The Western Standard (from 9.11.06) - A great and powerful Oz
Of the two senior dominions, Australia’s a fraction of our size with double the global influence. Where did Canada go wrong? Mark Steyn

But countries that are apparently just like your own are much harder to get into the real rhythm of. On the face of it, Australia is much like Canada: the streets have the same names (Wellington, Grosvenor, and so on), and there’s usually a statue of Queen Victoria and/or a bunch of buildings bearing her moniker. Canada and Australia are, as we used to say, the two senior dominions–though their respective confederations (1867, 1901) are separated by a third of a century and very different political climates within the Empire. Still, I didn’t really start thinking about the big differences between the two until my fourth or fifth day down under, when, at a conference in Queensland, the governor general strolled over to say hello.
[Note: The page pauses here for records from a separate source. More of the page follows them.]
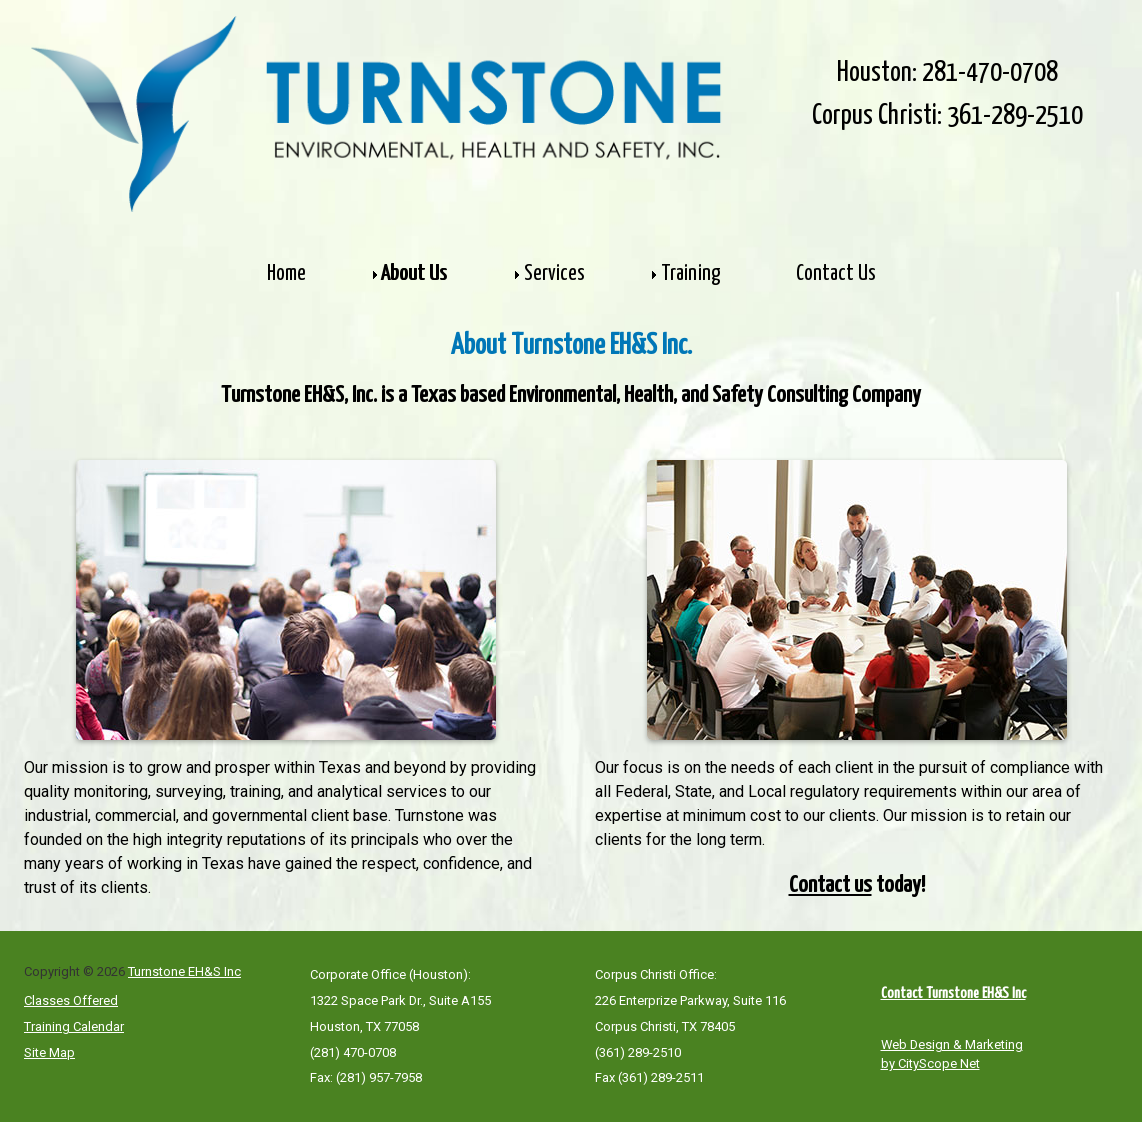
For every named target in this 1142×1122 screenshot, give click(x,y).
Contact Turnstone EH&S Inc (953, 993)
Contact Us (836, 274)
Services (554, 274)
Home (286, 274)
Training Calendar (74, 1026)
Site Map (49, 1052)
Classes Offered (71, 1000)
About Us (415, 274)
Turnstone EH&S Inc (184, 971)
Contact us (830, 885)
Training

I hasten to add that’s not the big difference. True, I find it hard to imagine the governor general of Canada seeking me out with such enthusiasm. But I’m reluctant to measure a nation solely by its deference to one’s own eminence, mindful that that’s pretty much why Arthur Miller, Harold Pinter et al. loved the Soviet Union. Rather, what struck me was the startling character of the viceregal personage. He was (a) white; (b) male; and (c) a retired major-general.
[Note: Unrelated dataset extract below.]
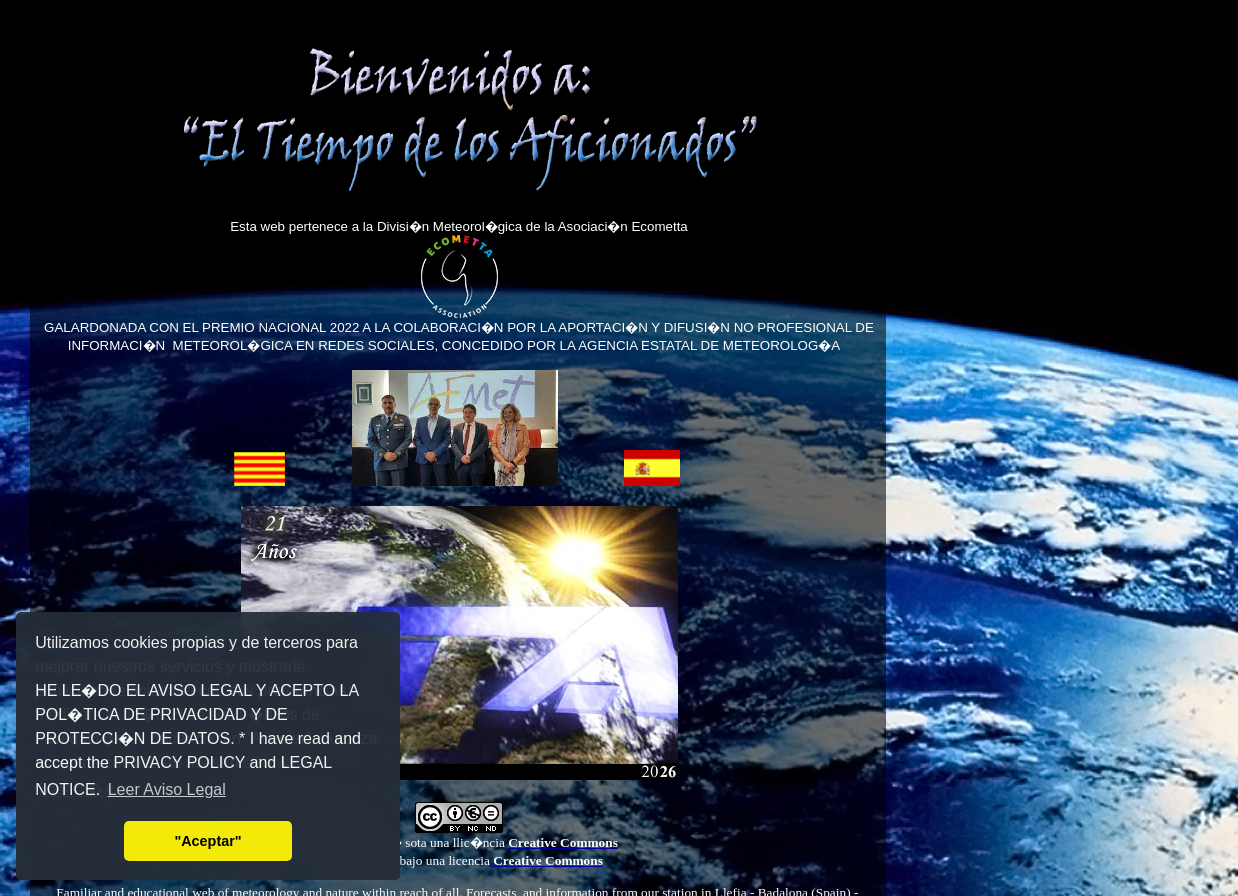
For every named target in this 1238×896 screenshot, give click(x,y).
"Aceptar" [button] (207, 841)
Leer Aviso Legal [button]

What happened? A freak computer virus? To the best of my knowledge, there’s no de jure constitutional prohibition against a white male with a military background serving as Canada’s governor general, but, if it hasn’t been formally read into the Charter of Rights by Madame L’Heureux-Dubé, it might just as well have been. If you’ve got a name like Gord MacKinnon, don’t hold your breath waiting for the nod to pack for Rideau Hall. And Major-General Michael Jeffery isn’t just some blue-helmeted peacekeepy type. He led the Australian SAS–i.e., special forces, the toughest hombres on the squad. He won the Military Cross in Vietnam and still believes that that war was the right thing to do. He headed Australia’s national counter-terrorism strategy team.

In other words, if you wanted to devise the precise opposite of Michaëlle Jean, this is what he’d look like.

I can’t tell you how much that amuses me. (Wiki links added by me as further illustrations.)

A couple of days later, an unnamed very senior mega-important super-duper government official (as The New York Times says when it’s leaking details of U.S. national security programs) told me that, after untold meetings during the Chrétien-Martin years, he’d concluded that Canada, like New Zealand, saw itself not as a country but as an NGO. That’s not just a very funny but also a very shrewd characterization, perfectly encapsulating the Trudeaupian state’s abasement before transnational pieties–to the point where we regard it as entirely natural that Canadian foreign policy has nothing to do with national interest (assuming we still have one) or even basic morality. …

A few days into my trip to the Antipodes, I’d heard so often the line that Canada to America is like New Zealand to Australia, that I began proposing an alternative: Canada to America is like Indonesia to Australia–crazy joint to the north where half the people are jumping up and down shouting, “Death to the Great Satan!” But, after mulling it over, I decided this was unfair to the Indonesians.

I quote that because the US : Australia :: Canada: New Zealand comparison is a common theme in my emails to one or two of you.

In failed and failing states, John Howard’s government installs, according to need, troops and/or cops and/or Aussie judges, police commissioners and other bureaucrats, the principal aim being to provide an environment inimical to corruption. By comparison with Washington, they’re honest about and comfortable with this qualified neo-imperialism, and the Americans could learn a lot both from the policy and from the Aussies’ ease with it.ÊBut in Canadian terms you’re struck yet again by the difference embodied in our respective viceregal potentates, by the difference between attitude and action. Canada has a hard and honourable mission in Afghanistan, but it’s acting in support of larger powers, whether the U.S. or NATO. We’re all but incapable of projecting force on our own.

Oh, Canada. They’ll come around, I’m sure of it. Even if only because the Eastern Provinces will die off and be replaced by good solid sensible Albertans. And southern Saskatchewans and Manitobans.